Why isn't AGS script much, much faster?

Started by Monsieur OUXX, Tue 21/09/2021 12:50:10

Previous topic - Next topic

Crimson Wizard

#40
Today there have been a new breakthrough.
After @eri0o gave me an interesting idea on improving something, I had a "eureka" moment, and pushed that change further, which in accumulation gave around 15% of more improvement.

Here's the test build:
https://cirrus-ci.com/task/4504035709943808

My tests currently are:
1. A 3D space sim (https://github.com/ivan-mogilko/ags-wcproto)
improved from 65 fps to 84 fps
2. A racing game (https://github.com/ivan-mogilko/ags-lastfurious)
improved from 150 fps to 210 fps

So, if my math is correct, that gives around 30% improvement? hmm or even 40% for the second game.

EDIT
Panorama3D demo now runs in 42 fps for me, compared to ~33 fps it had with original engine...

@LimpingFish, could you try it if you have spare moment?

eri0o

#41
I was thinking here, and if we want at some point have both the script runner with checks and without checks in the same engine, it could be done with some preprocessor tricks by separating the script runner in it's own file and including it twice with different defines - allegro library does this. There's maybe some way with c++ templates to do this too, but I don't know much how to use those in C++11 restricted land.

Obviously this is something for a future, what-if case. The results so far is really good! I am sure there are ways to push things further but probably with more complicated rewrites - maybe the approach from Nick's branch, but now I am unsure if the speed improvements from his branch is from not making the checks too.

If we are free to change compiler and interpreter, it looks like we are not benefiting from the register nature as much as we could, as there are stack like operations to pass certain types of values.

eri0o

#42
Just to note here, but recently I was thinking about cache locality and how this plays out with local memory inside a function and member variables in a struct, so I foundout that the order of member variables in a struct is not optimized by the compiler - apparently for compatibility with some serialization assumptions from C. But I found this super fun VS extension on the marketplace:

https://github.com/Viladoman/StructLayout

So I decided to play around with the order of the members of the cc_instance struct and test what this would change regarding fps on these script intensive games running with unlimited fps.

So, with current improvements, for CW space game I get normally 108fps, I managed to make things worse enough to get 98fps. I could not find any order that makes things faster. But, this is one more hidden thing to lookout for when changing things that are ran a LOT of times per frame.

Ah right, in modern processors, according to information on the internet, a cache line is around 64 bytes, so if you can make things that operate accessing only this much memory locally, you get some performance improvements.

So from all this, I feel like reducing branching is a better place to find hidden performance gains so far. Something more for the future, just wanted to note down these things as they were new for me.

Edit: had an idea to change the order of the instructions in the switch, if I put the instructions in the same order as their values (SCMD_ADD first, ...) then I get ~2 fps improvement (108fps->110fps), in the space game.

Also found an interesting old thread and source code.

▶ DATA
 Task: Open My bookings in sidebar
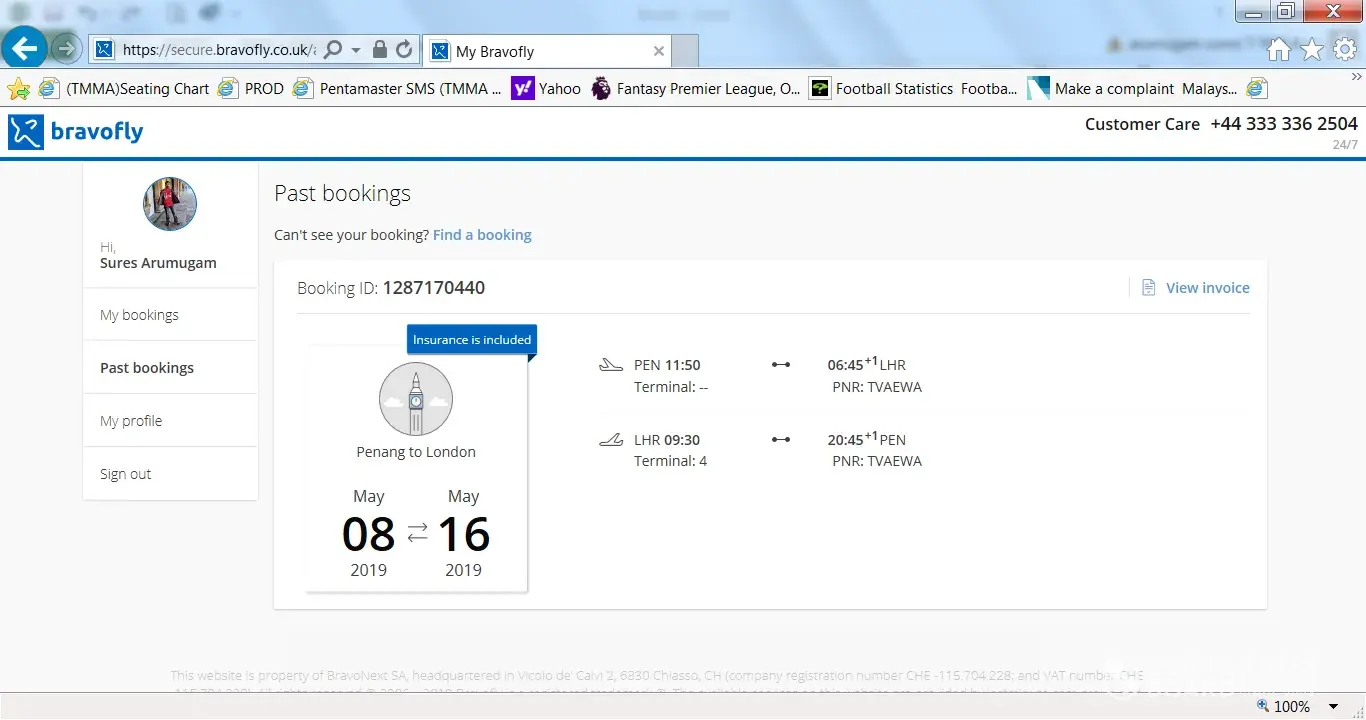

▶ TASKS TO CARRY OUT
1. In the AGS script speed thread, what frame rate did the racing game reach after the improvements?
2. In the AGS script speed thread, write out the part starting with "After @eri0o gave" and going on through "the second game.", substituting "driving game" for "racing game".

▶ THE SOLUTIONS
1. 210 fps

2.
After @eri0o gave me an interesting idea on improving something, I had a "eureka" moment, and pushed that change further, which in accumulation gave around 15% of more improvement.

Here's the test build:
https://cirrus-ci.com/task/4504035709943808

My tests currently are:
1. A 3D space sim (https://github.com/ivan-mogilko/ags-wcproto)
improved from 65 fps to 84 fps
2. A driving game (https://github.com/ivan-mogilko/ags-lastfurious)
improved from 150 fps to 210 fps

So, if my math is correct, that gives around 30% improvement? hmm or even 40% for the second game.